Inoltre, i dati del recente Rapporto Inapp evidenziano che il 64% dell’inattività in Italia continua ad essere femminile e risulta prevalentemente legata a esigenze di carattere familiare. Questo quadro suggerisce non solo una maggiore difficoltà per le donne nell’entrare nel mondo del lavoro, ma anche la presenza di barriere che ne limitano la continuità professionale”.
Il fattore età
Il divario retributivo uomo-donna aumenta al crescere dell’età: se nella generazione “Z“ (ovvero tra i nati tra il 1996 e il 2010) le donne guadagnano il 3,5% in meno rispetto ai colleghi uomini, la forbice è ben più larga nelle generazioni successive (-13,3% per la Gen Y, - 21,9% per la Gen X e -27,8% per i “baby boomers“, nati tra il 1946 e il 1964).
Il “gender pay gap“ è minore negli impieghi che vedono una più alta presenza femminile, come le risorse umane (-3,9%), tende ad aumentare nei settori a prevalenza maschile, come nei reparti di produzione (-15,7%), si riduce nelle aree funzionali caratterizzate da una carenza di competenze sul mercato, come nei settori più tecnologici (-3,3%) e nelle ingegnerie (-4,7%).

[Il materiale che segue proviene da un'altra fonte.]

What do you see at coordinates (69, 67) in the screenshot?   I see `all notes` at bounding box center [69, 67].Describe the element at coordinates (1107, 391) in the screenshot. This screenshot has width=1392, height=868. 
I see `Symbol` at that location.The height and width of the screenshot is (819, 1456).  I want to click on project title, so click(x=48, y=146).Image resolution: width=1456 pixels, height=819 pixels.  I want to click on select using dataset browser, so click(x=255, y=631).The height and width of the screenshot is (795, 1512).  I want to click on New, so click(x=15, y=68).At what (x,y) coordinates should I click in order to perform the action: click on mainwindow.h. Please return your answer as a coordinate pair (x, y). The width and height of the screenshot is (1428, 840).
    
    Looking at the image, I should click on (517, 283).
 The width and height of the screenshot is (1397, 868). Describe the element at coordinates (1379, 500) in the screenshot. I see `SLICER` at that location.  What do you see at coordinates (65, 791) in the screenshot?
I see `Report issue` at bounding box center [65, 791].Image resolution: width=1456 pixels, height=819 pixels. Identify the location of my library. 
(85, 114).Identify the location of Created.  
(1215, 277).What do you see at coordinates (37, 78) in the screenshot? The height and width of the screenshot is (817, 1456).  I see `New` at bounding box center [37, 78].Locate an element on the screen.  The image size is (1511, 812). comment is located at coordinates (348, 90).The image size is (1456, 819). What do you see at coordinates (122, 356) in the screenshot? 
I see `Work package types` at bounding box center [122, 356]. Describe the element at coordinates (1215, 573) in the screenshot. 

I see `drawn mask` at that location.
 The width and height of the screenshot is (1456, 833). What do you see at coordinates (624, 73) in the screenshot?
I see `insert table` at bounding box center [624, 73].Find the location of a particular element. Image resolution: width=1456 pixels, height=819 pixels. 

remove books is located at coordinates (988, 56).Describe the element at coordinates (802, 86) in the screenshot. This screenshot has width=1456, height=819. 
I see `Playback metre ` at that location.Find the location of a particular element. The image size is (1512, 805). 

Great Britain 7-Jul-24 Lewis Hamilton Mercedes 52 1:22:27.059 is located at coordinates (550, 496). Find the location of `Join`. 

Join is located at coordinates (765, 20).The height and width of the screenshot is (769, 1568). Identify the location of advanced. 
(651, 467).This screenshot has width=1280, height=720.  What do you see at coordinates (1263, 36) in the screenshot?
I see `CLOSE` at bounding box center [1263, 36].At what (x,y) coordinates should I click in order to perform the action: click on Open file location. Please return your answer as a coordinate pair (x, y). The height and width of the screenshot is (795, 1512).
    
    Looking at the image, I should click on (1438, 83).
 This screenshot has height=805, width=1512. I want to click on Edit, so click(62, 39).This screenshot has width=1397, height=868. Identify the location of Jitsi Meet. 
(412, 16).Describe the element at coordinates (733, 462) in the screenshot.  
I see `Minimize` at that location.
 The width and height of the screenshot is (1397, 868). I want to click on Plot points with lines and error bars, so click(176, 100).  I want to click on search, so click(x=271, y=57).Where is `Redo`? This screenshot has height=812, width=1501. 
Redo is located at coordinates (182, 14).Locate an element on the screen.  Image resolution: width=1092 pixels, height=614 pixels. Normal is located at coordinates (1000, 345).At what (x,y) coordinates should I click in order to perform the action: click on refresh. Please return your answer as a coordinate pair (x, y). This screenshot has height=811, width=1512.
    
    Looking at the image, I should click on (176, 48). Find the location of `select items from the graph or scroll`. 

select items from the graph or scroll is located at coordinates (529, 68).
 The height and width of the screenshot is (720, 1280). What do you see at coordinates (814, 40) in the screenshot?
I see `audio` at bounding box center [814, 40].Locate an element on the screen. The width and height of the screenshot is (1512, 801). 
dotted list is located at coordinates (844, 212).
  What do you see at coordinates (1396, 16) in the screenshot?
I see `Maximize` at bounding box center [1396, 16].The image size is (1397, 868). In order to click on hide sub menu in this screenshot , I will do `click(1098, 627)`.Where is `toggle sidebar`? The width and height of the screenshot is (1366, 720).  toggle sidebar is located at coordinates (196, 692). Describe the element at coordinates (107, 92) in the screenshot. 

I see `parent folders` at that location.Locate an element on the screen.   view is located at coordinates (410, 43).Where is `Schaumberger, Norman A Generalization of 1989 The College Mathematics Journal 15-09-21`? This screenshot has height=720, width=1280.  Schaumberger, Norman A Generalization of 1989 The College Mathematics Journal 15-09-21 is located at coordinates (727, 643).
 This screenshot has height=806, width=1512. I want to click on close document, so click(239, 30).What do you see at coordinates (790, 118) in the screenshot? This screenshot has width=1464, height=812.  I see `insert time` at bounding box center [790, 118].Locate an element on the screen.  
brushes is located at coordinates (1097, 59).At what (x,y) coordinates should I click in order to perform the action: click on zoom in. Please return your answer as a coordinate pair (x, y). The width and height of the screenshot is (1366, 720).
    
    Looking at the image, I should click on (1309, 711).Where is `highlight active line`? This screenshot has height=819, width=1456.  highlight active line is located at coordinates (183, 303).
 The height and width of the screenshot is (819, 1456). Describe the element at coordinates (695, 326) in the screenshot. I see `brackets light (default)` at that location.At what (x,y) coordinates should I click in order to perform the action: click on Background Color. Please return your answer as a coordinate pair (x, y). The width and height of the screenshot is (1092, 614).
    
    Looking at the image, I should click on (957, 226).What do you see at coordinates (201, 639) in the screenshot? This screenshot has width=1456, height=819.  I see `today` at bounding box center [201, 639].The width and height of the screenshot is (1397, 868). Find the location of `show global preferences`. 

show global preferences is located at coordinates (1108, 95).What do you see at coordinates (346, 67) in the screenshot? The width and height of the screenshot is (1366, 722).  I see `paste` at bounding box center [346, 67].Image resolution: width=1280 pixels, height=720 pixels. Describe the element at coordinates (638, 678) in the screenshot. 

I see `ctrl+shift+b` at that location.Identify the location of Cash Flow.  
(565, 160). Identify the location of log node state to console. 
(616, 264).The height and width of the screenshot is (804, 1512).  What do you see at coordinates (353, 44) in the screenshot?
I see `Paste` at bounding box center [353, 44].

Resta ancora da abbattere il soffitto di cristallo, nonostante l’impegno delle aziende: “Le donne restano sotto-rappresentate nel mercato del lavoro e prevalentemente impiegate in aree funzionali di staff – spiegano da Odm, dati alla mano –. Inoltre, la loro presenza in posizioni apicali è ancora limitata: nei Cda meno del 5% delle donne presenti ricopre ruoli esecutivi e solo il 2% la carica di amministratrice delegata e, quando ricoprono posizione di vertice, raramente dispongono di un potere decisionale con impatto diretto sul business”.